> EXERCISE OBJECTIVE
Reproduce the records below in full, substituting "screen agent" for each occurrence of "GUI agent" and leaving all other text unchanged.

> INFORMATION SUPPLIED
==*==

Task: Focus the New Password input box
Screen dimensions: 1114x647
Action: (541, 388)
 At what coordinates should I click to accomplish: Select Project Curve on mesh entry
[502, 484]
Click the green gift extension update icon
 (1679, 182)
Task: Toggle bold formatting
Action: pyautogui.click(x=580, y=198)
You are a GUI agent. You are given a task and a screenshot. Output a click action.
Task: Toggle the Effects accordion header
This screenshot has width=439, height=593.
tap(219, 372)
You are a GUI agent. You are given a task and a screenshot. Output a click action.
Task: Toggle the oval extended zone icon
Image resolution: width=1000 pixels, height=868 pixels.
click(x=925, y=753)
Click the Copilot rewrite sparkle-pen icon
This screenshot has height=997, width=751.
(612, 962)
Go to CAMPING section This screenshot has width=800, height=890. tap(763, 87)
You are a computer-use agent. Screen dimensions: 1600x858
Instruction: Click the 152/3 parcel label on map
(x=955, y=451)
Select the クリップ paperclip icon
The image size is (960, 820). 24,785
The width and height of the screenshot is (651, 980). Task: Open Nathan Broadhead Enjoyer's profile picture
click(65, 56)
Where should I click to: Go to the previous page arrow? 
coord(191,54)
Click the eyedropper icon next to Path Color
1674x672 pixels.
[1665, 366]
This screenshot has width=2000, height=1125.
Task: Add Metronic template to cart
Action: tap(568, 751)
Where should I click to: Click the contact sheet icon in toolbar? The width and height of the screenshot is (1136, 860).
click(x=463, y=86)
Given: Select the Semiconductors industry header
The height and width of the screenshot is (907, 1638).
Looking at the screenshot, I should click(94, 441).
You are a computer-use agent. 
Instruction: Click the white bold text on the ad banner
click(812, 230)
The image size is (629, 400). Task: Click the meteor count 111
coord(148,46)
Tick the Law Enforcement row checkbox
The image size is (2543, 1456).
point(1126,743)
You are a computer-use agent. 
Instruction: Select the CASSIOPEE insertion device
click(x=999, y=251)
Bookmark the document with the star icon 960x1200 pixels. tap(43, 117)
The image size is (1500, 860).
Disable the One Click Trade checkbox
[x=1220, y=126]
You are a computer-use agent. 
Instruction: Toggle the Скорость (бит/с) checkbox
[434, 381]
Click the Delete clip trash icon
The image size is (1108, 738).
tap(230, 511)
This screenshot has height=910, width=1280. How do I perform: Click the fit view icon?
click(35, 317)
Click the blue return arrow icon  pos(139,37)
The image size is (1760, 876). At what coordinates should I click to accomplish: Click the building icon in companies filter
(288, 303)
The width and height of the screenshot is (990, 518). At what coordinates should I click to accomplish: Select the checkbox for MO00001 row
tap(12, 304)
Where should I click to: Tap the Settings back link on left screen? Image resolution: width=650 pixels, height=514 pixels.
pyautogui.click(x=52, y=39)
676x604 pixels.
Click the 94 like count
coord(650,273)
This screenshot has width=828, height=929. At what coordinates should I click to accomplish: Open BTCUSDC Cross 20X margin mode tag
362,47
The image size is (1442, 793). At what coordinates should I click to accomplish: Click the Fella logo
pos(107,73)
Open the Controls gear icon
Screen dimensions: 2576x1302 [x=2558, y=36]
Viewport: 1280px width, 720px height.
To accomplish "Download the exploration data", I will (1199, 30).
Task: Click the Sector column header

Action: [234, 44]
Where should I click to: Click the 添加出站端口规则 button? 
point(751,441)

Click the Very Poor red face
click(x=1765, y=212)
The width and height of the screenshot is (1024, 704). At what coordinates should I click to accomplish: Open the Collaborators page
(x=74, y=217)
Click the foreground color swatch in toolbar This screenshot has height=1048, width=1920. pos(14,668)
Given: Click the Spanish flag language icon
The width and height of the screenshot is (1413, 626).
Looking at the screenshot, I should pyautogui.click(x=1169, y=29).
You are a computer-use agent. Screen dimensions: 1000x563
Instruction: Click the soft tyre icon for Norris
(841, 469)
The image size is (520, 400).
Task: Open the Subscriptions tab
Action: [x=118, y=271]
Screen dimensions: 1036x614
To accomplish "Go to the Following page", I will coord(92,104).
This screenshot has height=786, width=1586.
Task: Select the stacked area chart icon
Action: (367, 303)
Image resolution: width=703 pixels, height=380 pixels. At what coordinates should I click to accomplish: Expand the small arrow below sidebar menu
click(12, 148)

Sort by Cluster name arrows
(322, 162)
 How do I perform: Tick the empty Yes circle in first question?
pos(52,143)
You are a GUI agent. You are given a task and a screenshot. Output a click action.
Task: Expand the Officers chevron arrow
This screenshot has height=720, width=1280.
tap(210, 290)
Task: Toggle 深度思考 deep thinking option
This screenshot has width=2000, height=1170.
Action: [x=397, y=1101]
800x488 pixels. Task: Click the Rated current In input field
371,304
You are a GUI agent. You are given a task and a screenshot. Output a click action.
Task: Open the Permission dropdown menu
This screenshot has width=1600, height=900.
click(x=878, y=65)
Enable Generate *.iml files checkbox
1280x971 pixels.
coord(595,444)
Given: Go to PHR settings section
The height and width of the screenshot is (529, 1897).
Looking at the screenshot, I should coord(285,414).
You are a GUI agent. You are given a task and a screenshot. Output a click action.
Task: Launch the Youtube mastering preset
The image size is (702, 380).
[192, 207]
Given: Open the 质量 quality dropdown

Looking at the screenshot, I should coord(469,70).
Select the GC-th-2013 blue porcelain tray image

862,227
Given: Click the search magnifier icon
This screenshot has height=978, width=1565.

==*==

> RESULT OF THE EXERCISE
Task: Focus the New Password input box
Screen dimensions: 1114x647
Action: (541, 388)
 At what coordinates should I click to accomplish: Select Project Curve on mesh entry
[502, 484]
Click the green gift extension update icon
 (1679, 182)
Task: Toggle bold formatting
Action: pyautogui.click(x=580, y=198)
You are a screen agent. You are given a task and a screenshot. Output a click action.
Task: Toggle the Effects accordion header
This screenshot has width=439, height=593.
tap(219, 372)
You are a screen agent. You are given a task and a screenshot. Output a click action.
Task: Toggle the oval extended zone icon
Image resolution: width=1000 pixels, height=868 pixels.
click(x=925, y=753)
Click the Copilot rewrite sparkle-pen icon
This screenshot has height=997, width=751.
(612, 962)
Go to CAMPING section This screenshot has width=800, height=890. tap(763, 87)
You are a computer-use agent. Screen dimensions: 1600x858
Instruction: Click the 152/3 parcel label on map
(x=955, y=451)
Select the クリップ paperclip icon
The image size is (960, 820). 24,785
The width and height of the screenshot is (651, 980). Task: Open Nathan Broadhead Enjoyer's profile picture
click(65, 56)
Where should I click to: Go to the previous page arrow? 
coord(191,54)
Click the eyedropper icon next to Path Color
1674x672 pixels.
[1665, 366]
This screenshot has width=2000, height=1125.
Task: Add Metronic template to cart
Action: tap(568, 751)
Where should I click to: Click the contact sheet icon in toolbar? The width and height of the screenshot is (1136, 860).
click(x=463, y=86)
Given: Select the Semiconductors industry header
The height and width of the screenshot is (907, 1638).
Looking at the screenshot, I should click(94, 441).
You are a computer-use agent. 
Instruction: Click the white bold text on the ad banner
click(812, 230)
The image size is (629, 400). Task: Click the meteor count 111
coord(148,46)
Tick the Law Enforcement row checkbox
The image size is (2543, 1456).
point(1126,743)
You are a computer-use agent. 
Instruction: Select the CASSIOPEE insertion device
click(x=999, y=251)
Bookmark the document with the star icon 960x1200 pixels. tap(43, 117)
The image size is (1500, 860).
Disable the One Click Trade checkbox
[x=1220, y=126]
You are a computer-use agent. 
Instruction: Toggle the Скорость (бит/с) checkbox
[434, 381]
Click the Delete clip trash icon
The image size is (1108, 738).
tap(230, 511)
This screenshot has height=910, width=1280. How do I perform: Click the fit view icon?
click(35, 317)
Click the blue return arrow icon  pos(139,37)
The image size is (1760, 876). At what coordinates should I click to accomplish: Click the building icon in companies filter
(288, 303)
The width and height of the screenshot is (990, 518). At what coordinates should I click to accomplish: Select the checkbox for MO00001 row
tap(12, 304)
Where should I click to: Tap the Settings back link on left screen? Image resolution: width=650 pixels, height=514 pixels.
pyautogui.click(x=52, y=39)
676x604 pixels.
Click the 94 like count
coord(650,273)
This screenshot has width=828, height=929. At what coordinates should I click to accomplish: Open BTCUSDC Cross 20X margin mode tag
362,47
The image size is (1442, 793). At what coordinates should I click to accomplish: Click the Fella logo
pos(107,73)
Open the Controls gear icon
Screen dimensions: 2576x1302 [x=2558, y=36]
Viewport: 1280px width, 720px height.
To accomplish "Download the exploration data", I will (1199, 30).
Task: Click the Sector column header

Action: [234, 44]
Where should I click to: Click the 添加出站端口规则 button? 
point(751,441)

Click the Very Poor red face
click(x=1765, y=212)
The width and height of the screenshot is (1024, 704). At what coordinates should I click to accomplish: Open the Collaborators page
(x=74, y=217)
Click the foreground color swatch in toolbar This screenshot has height=1048, width=1920. pos(14,668)
Given: Click the Spanish flag language icon
The width and height of the screenshot is (1413, 626).
Looking at the screenshot, I should pyautogui.click(x=1169, y=29).
You are a computer-use agent. Screen dimensions: 1000x563
Instruction: Click the soft tyre icon for Norris
(841, 469)
The image size is (520, 400).
Task: Open the Subscriptions tab
Action: [x=118, y=271]
Screen dimensions: 1036x614
To accomplish "Go to the Following page", I will coord(92,104).
This screenshot has height=786, width=1586.
Task: Select the stacked area chart icon
Action: (367, 303)
Image resolution: width=703 pixels, height=380 pixels. At what coordinates should I click to accomplish: Expand the small arrow below sidebar menu
click(12, 148)

Sort by Cluster name arrows
(322, 162)
 How do I perform: Tick the empty Yes circle in first question?
pos(52,143)
You are a screen agent. You are given a task and a screenshot. Output a click action.
Task: Expand the Officers chevron arrow
This screenshot has height=720, width=1280.
tap(210, 290)
Task: Toggle 深度思考 deep thinking option
This screenshot has width=2000, height=1170.
Action: [x=397, y=1101]
800x488 pixels. Task: Click the Rated current In input field
371,304
You are a screen agent. You are given a task and a screenshot. Output a click action.
Task: Open the Permission dropdown menu
This screenshot has width=1600, height=900.
click(x=878, y=65)
Enable Generate *.iml files checkbox
1280x971 pixels.
coord(595,444)
Given: Go to PHR settings section
The height and width of the screenshot is (529, 1897).
Looking at the screenshot, I should coord(285,414).
You are a screen agent. You are given a task and a screenshot. Output a click action.
Task: Launch the Youtube mastering preset
The image size is (702, 380).
[192, 207]
Given: Open the 质量 quality dropdown

Looking at the screenshot, I should coord(469,70).
Select the GC-th-2013 blue porcelain tray image

862,227
Given: Click the search magnifier icon
This screenshot has height=978, width=1565.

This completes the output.